A rubric with concrete anchors per dimension. Generic "rate this 1-5" doesn't converge between runs or between graders. I wrote about this in more detail in the incident-report rubric post — the short version is that you need to write down what a 1 looks like and what a 5 looks like for each dimension, in concrete terms. "Specificity" anchored at 1 = "check the logs" and at 5 = a copy-pasteable command with the right flags.

Step-level scoring, not just final answer. Did retrieval surface the right document? Did the planner pick the right tool? Did the synthesizer use the cited evidence or freelance? If the only number you have is "final output good/bad," you can't tell which step regressed.

The reflex I see most often, and why it goes wrong

Team has an agent. Agent fails on some queries. The instinct is: it must need more context, more tools, more steps. Add web search. Add a self-critique pass. Add a longer planning prompt.

What happens next, almost every time:

  • The new step works on the failing examples someone showed in the meeting.
  • It breaks something else nobody was looking at.
  • Latency goes up 40-80% because there are more LLM calls in the path.
  • Cost goes up similarly.
  • The next "the agent is wrong" ticket comes in two weeks, and now the system has six steps to debug instead of four.

The version of this story where it ends well looks different. The team writes 25 scenarios, scores the current agent against a rubric, and finds out that the failures cluster in one place — usually retrieval, usually a specific class of inputs. They fix the one thing. Numbers move on the eval. They ship.

The eval is what makes the second version possible. Without it, you can't tell whether the new tool helped, because you have no baseline.

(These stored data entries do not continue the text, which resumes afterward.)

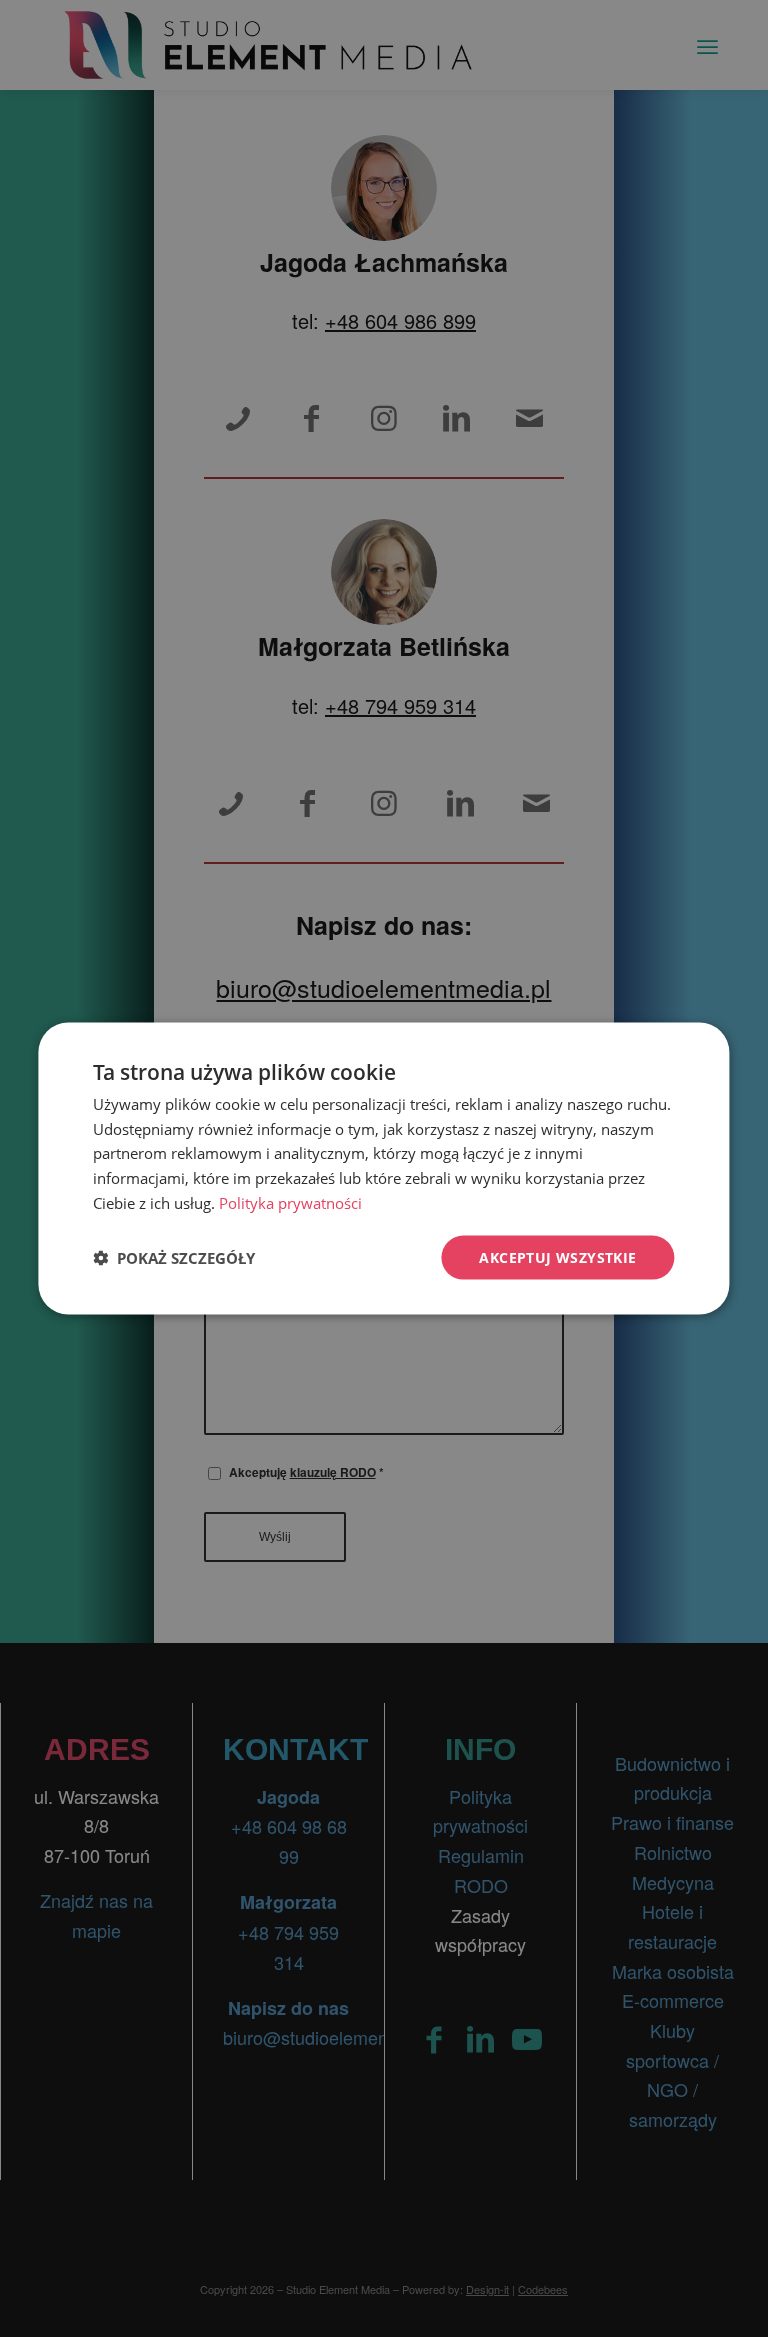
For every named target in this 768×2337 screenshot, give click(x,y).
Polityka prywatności (290, 1202)
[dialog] (383, 1168)
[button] (174, 1258)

What I've found when I actually do the scoring

A few patterns I keep seeing once a rubric is in place on a real system:

  • The aggregate "average score 3.4" hides everything. Useful information is in the per-dimension and per-scenario breakdown. "Specificity 4.2, domain-correctness 2.6" tells you the model is articulate and wrong, which is a very different problem from "Specificity 2.1, domain-correctness 4.4," which is correct and unreadable.
  • Fluent failures score higher than they should. An LLM-judge will give a well-organized wrong answer a 3.5 because it looks complete. The fix is veto-style scoring — if domain-correctness is below 3, the overall is capped at 3. Otherwise the polish carries the day.
  • Same prompt, same scenario, scores drift across runs even at temperature 0.2. If you don't run N≥3 repeats and report the std-dev, you'll convince yourself things changed when they didn't.

None of those are obvious without measurement. All of them affect what you do next.

Offline isn't enough; production tells you what your scenarios missed

The offline suite catches regressions. It doesn't catch the failures you didn't think of. The production signal does.

The minimal version of that loop:

  • Sample 1-2% of real user sessions, anonymized, into a review queue.
  • Score them against the same rubric on a weekly cadence.
  • When a new failure mode shows up that the offline suite doesn't cover, add it as a scenario.

The offline suite grows over time. That's a sign the system is being learned from, not a sign that something's wrong.

What I'd say to someone about to add another tool

Before adding a tool, write 20 scenarios that exercise the current system, score them, and find out where the failures actually live. If the answer is "we have no idea, we just know it's wrong sometimes," that's not a tool problem. That's the part you have to fix first, because adding a tool to an unmeasured system just hides the regression you're about to ship.

The agent systems I trust aren't the ones with the most capability. They're the ones whose teams can tell me, in numbers, what success looks like, how often they hit it, and what fails when they don't.